**WHAT THIS TASK INVOLVES:**
Search the records below for the string "title", and report each line that contains it.

**THE DATA:**

+--

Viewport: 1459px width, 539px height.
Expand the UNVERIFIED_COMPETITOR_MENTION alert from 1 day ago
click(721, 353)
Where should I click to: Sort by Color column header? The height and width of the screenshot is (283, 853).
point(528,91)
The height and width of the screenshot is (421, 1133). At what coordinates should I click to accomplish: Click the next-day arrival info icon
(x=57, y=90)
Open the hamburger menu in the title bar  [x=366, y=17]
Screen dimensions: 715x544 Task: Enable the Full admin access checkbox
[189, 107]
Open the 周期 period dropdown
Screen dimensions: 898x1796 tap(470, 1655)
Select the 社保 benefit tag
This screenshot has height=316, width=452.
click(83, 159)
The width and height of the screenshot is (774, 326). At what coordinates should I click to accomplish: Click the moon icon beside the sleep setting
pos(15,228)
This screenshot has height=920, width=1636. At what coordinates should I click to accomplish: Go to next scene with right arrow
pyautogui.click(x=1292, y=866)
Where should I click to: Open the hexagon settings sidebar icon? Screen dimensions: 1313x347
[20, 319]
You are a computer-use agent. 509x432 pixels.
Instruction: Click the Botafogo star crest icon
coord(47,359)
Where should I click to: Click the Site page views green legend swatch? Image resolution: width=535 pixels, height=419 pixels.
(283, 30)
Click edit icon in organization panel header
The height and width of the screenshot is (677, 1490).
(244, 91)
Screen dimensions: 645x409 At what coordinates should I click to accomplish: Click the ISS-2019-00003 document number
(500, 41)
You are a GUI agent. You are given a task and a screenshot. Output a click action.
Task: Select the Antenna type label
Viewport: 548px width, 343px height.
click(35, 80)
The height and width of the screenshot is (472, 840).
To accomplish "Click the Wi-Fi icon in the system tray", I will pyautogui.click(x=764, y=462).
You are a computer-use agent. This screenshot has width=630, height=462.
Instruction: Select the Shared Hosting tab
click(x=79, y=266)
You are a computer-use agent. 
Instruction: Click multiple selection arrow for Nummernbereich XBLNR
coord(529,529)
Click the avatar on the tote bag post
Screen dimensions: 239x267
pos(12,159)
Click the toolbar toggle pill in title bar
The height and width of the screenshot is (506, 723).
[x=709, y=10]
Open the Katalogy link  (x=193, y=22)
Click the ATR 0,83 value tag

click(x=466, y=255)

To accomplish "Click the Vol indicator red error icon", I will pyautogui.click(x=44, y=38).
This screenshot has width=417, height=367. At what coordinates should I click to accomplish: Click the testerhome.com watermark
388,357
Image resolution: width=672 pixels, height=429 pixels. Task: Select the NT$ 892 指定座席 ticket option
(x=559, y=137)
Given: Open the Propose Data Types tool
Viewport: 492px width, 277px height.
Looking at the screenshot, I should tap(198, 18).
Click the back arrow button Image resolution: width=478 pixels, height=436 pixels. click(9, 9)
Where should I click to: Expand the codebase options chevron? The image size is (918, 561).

+--

**RESPONSE TO THIS TASK:**
Open the hamburger menu in the title bar  [x=366, y=17]
Click the toolbar toggle pill in title bar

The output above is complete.